Both birds are working hard in their training to educate at presentations with Martin and to hunt for food for the injured wildlife that visit our rehab center.

Red Tail Hawk Release by Vegas Visitors

A very pretty little Red-Tailed Hawk made a full recovery and was released back to the wild. She was released by a group of visitors of the Red Rock Audubon Society in Vegas who spent a couple days in Cedar City and saw some sights of Southern Utah with Martin.

One Hawk’s Contribution

From July 18th by our founder, Susan Tyner:
Dear Friends,
We have a little bit of sad news to report to the hundreds of thousands of good people who have attended one or more of Martin’s wildlife programs, “Birds of Prey of the West.”

His dear friend and one of our favorite wildlife ambassadors, “Thumper” the Harris Hawk, was killed and partially eaten in his chamber while he slept, by a wild raccoon. His chamber had a heating duct that ran through the floor. Somehow the raccoon was able to crawl into the heating duct, travel about 20 feet in the duct-work, push up the floor grates and enter his chamber.

Since then 3 wild raccoons have been trapped attempting to enter our rehab chambers and pigeon loft. By Utah State law, any raccoons trapped must be euthanized. It is illegal to rehabilitate or relocate raccoons in the state of Utah.

Thumper was the last baby Harris Hawk from Martin’s captive breeding program. He had a difficult time breaking out of his egg and so Martin had to assist him as he hatched.
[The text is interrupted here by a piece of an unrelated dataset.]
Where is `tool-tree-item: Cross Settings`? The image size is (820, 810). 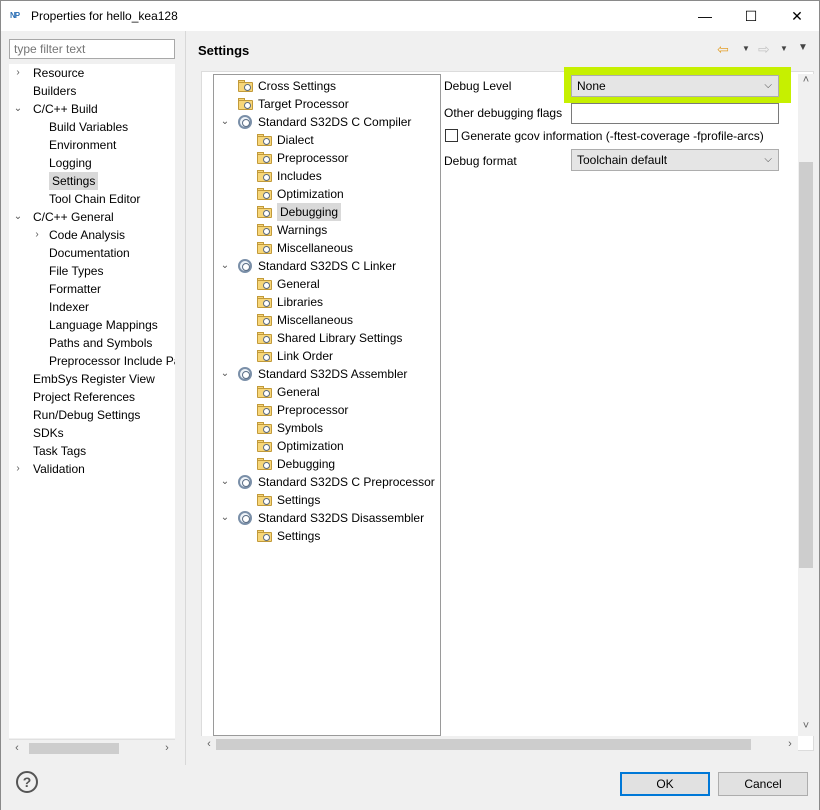 tool-tree-item: Cross Settings is located at coordinates (297, 86). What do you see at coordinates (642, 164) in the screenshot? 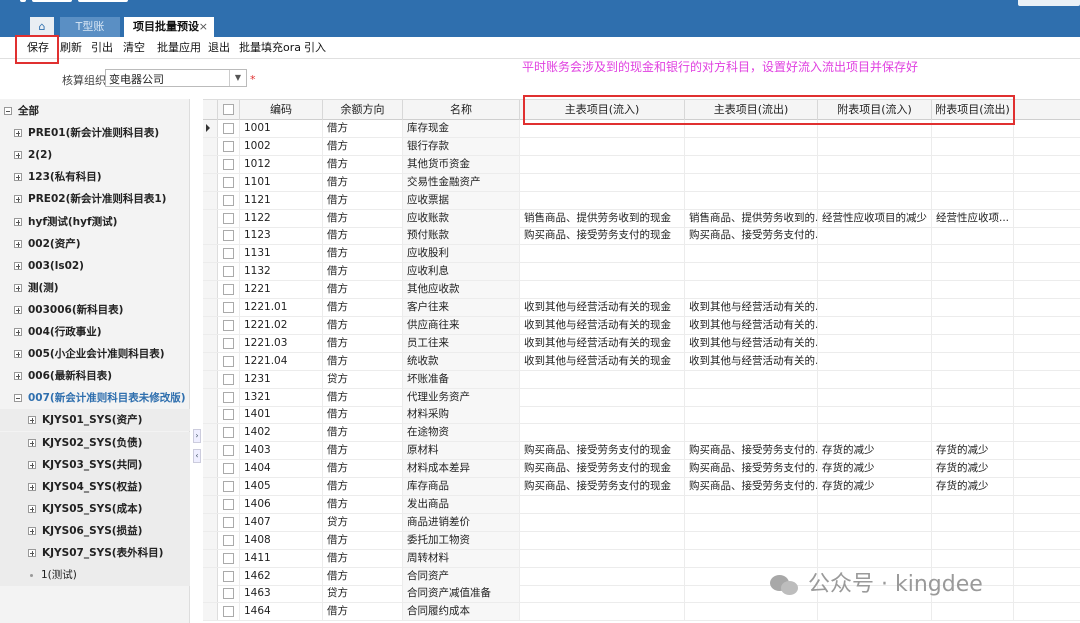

Thumper hatched in Martin’s hands. They became the best of friends.

Thumper was a dedicated game hawk as well as a wonderful wildlife ambassador for the Southwest Wildlife Foundation. He was 28 years old which is about three times longer that an average Harris hawk would live in the wild. At his age he was frail and a little senile, kind of like a hundred year old man. As long as the weather was nice and warm he would spend his days and nights outside in his chamber, but for the last many years when the weather would turn cold he would come into the house and spend time watching TV with the family. He was like an old retired hunting dog.
He will be missed.

P.S. Martin is getting ready for his “Birds of Prey of the West” program today. It will be his first program in almost 3 decades without Thumper.

Survival of the Fittest

In the wild not all survive. The strongest, fastest, smartest and most aggressive are usually the survivors.

These three Swainson’s Hawks came from Filmore Utah when their nest blew down. Utah Division of Wildlife Resources was contacted to rescue them and they were brought to the Southwest Wildlife Foundation to be raised and released back to the wild.